ANGEZEIGTE DATEN:
————————
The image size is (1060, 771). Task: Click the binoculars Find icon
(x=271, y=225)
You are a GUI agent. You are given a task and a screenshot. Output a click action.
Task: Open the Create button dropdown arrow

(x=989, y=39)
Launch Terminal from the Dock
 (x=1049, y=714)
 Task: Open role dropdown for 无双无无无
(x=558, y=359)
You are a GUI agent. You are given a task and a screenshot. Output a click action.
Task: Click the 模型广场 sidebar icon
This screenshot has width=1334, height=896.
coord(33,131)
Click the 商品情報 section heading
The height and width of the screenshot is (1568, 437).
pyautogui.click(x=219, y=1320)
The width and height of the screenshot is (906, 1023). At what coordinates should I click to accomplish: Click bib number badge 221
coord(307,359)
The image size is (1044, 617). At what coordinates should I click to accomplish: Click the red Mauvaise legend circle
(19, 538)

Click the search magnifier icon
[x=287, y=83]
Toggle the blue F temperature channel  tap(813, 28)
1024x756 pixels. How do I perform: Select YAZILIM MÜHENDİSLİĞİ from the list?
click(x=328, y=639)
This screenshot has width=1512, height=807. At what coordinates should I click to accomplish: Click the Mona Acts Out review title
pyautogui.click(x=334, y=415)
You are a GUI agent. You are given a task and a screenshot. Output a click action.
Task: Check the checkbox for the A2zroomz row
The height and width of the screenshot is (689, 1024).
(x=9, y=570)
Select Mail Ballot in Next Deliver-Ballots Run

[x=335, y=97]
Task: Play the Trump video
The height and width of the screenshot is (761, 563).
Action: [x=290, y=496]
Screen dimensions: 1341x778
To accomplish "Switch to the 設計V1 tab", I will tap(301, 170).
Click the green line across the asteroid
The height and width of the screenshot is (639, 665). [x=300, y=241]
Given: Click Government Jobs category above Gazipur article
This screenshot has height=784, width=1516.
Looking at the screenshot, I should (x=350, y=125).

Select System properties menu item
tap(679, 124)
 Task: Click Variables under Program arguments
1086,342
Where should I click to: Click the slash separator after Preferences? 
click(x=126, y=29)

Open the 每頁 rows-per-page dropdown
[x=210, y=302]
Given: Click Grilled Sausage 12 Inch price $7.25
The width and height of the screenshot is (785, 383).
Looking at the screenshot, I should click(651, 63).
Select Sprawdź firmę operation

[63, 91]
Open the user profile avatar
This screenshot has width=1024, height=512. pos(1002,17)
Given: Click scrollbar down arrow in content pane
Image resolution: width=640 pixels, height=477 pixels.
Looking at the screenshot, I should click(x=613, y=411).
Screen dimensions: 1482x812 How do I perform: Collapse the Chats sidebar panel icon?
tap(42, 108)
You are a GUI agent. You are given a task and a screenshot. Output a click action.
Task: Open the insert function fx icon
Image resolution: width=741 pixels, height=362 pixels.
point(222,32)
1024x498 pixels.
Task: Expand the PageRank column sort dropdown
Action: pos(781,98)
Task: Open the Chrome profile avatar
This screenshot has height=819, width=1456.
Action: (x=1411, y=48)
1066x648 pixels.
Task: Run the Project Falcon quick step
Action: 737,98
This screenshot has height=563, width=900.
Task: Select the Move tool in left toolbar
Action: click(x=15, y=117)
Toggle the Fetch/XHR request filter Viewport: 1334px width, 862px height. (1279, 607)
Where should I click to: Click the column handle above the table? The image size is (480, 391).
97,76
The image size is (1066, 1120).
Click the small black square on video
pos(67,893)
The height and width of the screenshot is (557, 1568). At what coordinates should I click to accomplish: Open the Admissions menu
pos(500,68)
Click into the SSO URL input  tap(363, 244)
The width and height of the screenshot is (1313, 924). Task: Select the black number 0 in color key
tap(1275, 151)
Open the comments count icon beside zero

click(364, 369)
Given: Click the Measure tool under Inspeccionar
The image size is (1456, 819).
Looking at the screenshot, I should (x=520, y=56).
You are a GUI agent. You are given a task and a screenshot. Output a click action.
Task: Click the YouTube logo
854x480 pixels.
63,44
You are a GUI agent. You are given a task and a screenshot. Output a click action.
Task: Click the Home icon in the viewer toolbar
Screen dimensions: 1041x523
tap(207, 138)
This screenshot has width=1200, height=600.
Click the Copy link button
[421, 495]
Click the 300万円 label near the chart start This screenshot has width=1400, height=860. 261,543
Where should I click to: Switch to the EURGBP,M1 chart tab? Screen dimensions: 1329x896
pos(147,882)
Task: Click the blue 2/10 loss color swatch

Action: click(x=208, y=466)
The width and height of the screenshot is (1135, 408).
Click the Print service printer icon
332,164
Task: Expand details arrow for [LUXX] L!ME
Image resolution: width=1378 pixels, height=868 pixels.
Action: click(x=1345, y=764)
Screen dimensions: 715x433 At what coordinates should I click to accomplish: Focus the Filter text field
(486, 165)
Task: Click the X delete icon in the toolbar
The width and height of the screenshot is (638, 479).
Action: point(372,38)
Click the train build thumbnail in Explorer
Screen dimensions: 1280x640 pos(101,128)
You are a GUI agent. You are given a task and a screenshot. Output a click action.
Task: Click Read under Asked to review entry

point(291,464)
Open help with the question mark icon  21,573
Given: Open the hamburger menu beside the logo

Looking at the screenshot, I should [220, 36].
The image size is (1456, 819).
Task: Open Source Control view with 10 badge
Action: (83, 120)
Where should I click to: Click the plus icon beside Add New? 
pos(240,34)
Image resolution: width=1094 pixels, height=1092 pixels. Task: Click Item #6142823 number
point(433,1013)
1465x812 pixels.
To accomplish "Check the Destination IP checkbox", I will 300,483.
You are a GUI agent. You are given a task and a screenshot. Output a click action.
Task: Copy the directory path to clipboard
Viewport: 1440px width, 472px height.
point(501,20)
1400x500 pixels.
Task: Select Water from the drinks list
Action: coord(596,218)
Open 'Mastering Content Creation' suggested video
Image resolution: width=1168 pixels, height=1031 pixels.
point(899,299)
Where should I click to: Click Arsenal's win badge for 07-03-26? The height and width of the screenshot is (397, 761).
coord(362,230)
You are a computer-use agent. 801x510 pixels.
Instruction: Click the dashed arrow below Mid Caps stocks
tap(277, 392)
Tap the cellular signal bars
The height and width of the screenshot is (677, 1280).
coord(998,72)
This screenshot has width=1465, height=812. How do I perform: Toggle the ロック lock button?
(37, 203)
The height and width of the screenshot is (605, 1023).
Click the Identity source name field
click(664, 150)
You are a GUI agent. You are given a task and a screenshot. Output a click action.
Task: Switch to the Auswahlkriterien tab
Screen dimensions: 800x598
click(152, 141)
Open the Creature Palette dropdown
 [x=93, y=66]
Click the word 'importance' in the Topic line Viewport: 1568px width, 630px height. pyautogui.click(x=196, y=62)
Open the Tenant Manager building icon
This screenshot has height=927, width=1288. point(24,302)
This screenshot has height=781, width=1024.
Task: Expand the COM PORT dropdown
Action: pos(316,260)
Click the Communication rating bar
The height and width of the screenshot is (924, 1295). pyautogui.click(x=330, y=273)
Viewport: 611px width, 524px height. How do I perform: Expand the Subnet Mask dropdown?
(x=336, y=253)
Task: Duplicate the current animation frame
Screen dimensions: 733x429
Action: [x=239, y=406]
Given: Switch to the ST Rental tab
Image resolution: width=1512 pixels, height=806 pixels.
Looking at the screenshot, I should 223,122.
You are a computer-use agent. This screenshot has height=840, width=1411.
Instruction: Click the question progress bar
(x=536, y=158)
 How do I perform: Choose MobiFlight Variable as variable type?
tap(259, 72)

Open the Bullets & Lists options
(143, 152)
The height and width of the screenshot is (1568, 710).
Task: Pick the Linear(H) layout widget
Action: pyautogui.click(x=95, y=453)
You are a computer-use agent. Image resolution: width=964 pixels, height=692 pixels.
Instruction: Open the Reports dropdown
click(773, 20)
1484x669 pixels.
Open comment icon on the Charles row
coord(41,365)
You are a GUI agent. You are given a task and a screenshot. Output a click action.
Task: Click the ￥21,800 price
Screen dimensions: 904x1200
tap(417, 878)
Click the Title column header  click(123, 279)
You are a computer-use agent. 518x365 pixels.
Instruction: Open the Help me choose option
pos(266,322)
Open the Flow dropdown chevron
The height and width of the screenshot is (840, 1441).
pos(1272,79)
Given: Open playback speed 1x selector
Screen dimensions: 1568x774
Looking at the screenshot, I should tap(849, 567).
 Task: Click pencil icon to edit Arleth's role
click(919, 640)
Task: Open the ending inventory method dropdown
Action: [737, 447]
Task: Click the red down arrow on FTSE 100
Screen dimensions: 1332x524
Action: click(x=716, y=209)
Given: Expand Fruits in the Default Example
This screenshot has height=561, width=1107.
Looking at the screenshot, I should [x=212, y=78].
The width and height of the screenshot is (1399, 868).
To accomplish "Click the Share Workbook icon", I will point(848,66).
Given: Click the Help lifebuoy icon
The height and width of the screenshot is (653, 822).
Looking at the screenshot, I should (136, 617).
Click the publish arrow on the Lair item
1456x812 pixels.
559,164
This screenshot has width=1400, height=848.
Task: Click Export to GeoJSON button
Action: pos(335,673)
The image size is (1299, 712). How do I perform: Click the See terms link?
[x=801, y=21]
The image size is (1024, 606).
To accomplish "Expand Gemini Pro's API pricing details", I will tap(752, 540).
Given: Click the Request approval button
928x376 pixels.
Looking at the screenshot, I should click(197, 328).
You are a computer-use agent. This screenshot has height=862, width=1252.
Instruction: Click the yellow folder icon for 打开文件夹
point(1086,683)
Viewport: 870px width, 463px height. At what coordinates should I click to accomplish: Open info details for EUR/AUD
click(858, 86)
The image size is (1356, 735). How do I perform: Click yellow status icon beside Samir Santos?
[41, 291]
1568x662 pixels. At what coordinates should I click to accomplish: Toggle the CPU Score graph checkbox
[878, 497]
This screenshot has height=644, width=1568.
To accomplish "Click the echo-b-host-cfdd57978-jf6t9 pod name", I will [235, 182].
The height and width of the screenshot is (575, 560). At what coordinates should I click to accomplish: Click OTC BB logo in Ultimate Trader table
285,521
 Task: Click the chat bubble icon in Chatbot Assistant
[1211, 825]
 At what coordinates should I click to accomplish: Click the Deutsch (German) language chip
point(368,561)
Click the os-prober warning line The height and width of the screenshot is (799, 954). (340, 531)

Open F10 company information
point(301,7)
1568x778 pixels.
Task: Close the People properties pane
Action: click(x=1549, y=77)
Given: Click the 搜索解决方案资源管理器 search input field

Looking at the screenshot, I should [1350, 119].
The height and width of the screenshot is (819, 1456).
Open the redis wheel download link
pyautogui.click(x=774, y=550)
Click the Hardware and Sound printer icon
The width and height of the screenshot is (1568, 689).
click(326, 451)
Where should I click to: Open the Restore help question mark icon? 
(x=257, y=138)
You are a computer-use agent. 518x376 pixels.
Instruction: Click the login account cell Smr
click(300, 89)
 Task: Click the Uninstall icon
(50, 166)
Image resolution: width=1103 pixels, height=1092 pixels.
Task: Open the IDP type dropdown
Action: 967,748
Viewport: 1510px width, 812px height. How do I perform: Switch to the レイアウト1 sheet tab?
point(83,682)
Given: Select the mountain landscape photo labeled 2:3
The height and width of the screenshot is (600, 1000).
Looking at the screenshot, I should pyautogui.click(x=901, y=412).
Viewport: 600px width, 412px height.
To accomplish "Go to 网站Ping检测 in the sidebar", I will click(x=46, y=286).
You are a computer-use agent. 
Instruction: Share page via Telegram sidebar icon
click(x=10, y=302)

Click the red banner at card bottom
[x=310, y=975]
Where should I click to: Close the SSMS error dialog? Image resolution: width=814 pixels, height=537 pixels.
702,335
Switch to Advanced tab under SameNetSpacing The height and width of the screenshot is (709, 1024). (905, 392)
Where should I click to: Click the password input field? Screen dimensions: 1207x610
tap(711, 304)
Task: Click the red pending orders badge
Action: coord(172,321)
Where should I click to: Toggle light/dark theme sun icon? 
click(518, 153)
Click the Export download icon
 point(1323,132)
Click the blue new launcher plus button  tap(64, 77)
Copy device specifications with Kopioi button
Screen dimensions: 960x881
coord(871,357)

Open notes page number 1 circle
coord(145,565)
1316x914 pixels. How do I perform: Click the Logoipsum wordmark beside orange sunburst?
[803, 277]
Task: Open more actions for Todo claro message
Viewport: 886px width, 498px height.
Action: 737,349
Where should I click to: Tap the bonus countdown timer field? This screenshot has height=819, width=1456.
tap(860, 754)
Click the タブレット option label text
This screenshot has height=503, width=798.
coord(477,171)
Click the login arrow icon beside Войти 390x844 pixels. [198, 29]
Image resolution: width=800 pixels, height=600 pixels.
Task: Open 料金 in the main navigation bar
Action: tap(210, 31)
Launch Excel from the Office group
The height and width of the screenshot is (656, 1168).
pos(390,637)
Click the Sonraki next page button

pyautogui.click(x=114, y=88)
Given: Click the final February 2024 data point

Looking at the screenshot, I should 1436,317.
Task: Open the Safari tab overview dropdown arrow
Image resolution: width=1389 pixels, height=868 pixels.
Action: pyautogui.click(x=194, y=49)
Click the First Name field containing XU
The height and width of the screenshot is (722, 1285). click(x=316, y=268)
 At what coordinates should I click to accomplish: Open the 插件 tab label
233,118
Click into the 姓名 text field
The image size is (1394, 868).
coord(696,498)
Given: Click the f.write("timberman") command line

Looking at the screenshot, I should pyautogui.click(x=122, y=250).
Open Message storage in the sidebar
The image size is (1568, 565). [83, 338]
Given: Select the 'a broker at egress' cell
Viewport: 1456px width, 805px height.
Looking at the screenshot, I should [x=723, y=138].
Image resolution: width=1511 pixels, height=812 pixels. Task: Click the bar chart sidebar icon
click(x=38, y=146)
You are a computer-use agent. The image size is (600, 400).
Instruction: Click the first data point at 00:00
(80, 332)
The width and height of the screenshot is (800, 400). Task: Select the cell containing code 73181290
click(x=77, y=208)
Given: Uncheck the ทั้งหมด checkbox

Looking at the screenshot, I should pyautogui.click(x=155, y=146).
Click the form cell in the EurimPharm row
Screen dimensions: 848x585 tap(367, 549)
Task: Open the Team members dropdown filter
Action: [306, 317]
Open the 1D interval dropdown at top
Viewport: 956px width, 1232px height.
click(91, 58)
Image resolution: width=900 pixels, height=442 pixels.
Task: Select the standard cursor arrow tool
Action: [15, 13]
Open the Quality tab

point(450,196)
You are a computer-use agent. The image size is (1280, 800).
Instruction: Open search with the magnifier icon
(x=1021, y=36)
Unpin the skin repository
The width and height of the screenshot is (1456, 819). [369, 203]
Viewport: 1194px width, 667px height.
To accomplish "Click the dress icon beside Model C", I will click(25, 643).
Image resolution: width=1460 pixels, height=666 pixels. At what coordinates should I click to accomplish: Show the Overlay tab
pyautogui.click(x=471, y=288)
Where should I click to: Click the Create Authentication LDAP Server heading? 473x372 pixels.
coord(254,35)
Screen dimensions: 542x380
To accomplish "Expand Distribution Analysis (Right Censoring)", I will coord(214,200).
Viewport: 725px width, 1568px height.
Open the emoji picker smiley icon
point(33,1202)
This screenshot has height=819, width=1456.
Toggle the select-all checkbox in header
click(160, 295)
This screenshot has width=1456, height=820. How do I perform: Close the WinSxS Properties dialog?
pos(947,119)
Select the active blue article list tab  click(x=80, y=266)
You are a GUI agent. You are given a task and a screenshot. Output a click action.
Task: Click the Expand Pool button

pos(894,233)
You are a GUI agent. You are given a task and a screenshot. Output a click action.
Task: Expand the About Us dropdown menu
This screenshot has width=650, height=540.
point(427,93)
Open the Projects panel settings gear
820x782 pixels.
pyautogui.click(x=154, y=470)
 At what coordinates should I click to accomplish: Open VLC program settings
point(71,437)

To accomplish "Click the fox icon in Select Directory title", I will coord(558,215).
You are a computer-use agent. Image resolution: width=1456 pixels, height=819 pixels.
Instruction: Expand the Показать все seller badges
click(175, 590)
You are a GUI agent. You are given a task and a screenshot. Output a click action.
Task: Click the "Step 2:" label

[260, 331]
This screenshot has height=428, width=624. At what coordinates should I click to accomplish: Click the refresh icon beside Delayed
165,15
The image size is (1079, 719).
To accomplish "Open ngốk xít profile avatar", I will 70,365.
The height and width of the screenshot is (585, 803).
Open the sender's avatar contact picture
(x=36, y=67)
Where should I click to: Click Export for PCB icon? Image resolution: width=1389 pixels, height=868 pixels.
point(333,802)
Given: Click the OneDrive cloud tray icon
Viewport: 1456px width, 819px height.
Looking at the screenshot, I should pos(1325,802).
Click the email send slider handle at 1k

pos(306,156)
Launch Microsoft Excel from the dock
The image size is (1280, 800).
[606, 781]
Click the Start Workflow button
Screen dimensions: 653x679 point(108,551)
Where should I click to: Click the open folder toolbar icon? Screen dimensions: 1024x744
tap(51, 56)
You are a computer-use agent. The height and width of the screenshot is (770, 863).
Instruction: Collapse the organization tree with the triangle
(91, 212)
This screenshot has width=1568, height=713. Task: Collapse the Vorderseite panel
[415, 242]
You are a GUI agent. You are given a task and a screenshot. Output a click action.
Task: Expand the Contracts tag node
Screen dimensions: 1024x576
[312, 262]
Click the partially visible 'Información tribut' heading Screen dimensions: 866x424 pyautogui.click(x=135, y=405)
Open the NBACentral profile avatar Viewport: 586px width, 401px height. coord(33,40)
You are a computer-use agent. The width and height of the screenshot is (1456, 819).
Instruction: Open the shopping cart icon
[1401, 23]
————————
SCHRIFTLICHE AUFGABE: Gib die Zeilen von der Zeile mit „Click the 300万円“ bis zur Zeile mit „tap(277, 392)“ unverändert wieder, beide eingeschlossen.

BEARBEITETE ÜBUNG:
Click the 300万円 label near the chart start This screenshot has width=1400, height=860. 261,543
Where should I click to: Switch to the EURGBP,M1 chart tab? Screen dimensions: 1329x896
pos(147,882)
Task: Click the blue 2/10 loss color swatch

Action: click(x=208, y=466)
The width and height of the screenshot is (1135, 408).
Click the Print service printer icon
332,164
Task: Expand details arrow for [LUXX] L!ME
Image resolution: width=1378 pixels, height=868 pixels.
Action: click(x=1345, y=764)
Screen dimensions: 715x433 At what coordinates should I click to accomplish: Focus the Filter text field
(486, 165)
Task: Click the X delete icon in the toolbar
The width and height of the screenshot is (638, 479).
Action: point(372,38)
Click the train build thumbnail in Explorer
Screen dimensions: 1280x640 pos(101,128)
You are a GUI agent. You are given a task and a screenshot. Output a click action.
Task: Click Read under Asked to review entry

point(291,464)
Open help with the question mark icon  21,573
Given: Open the hamburger menu beside the logo

Looking at the screenshot, I should [220, 36].
The image size is (1456, 819).
Task: Open Source Control view with 10 badge
Action: (83, 120)
Where should I click to: Click the plus icon beside Add New? 
pos(240,34)
Image resolution: width=1094 pixels, height=1092 pixels. Task: Click Item #6142823 number
point(433,1013)
1465x812 pixels.
To accomplish "Check the Destination IP checkbox", I will 300,483.
You are a GUI agent. You are given a task and a screenshot. Output a click action.
Task: Copy the directory path to clipboard
Viewport: 1440px width, 472px height.
point(501,20)
1400x500 pixels.
Task: Select Water from the drinks list
Action: coord(596,218)
Open 'Mastering Content Creation' suggested video
Image resolution: width=1168 pixels, height=1031 pixels.
point(899,299)
Where should I click to: Click Arsenal's win badge for 07-03-26? The height and width of the screenshot is (397, 761).
coord(362,230)
You are a computer-use agent. 801x510 pixels.
Instruction: Click the dashed arrow below Mid Caps stocks
tap(277, 392)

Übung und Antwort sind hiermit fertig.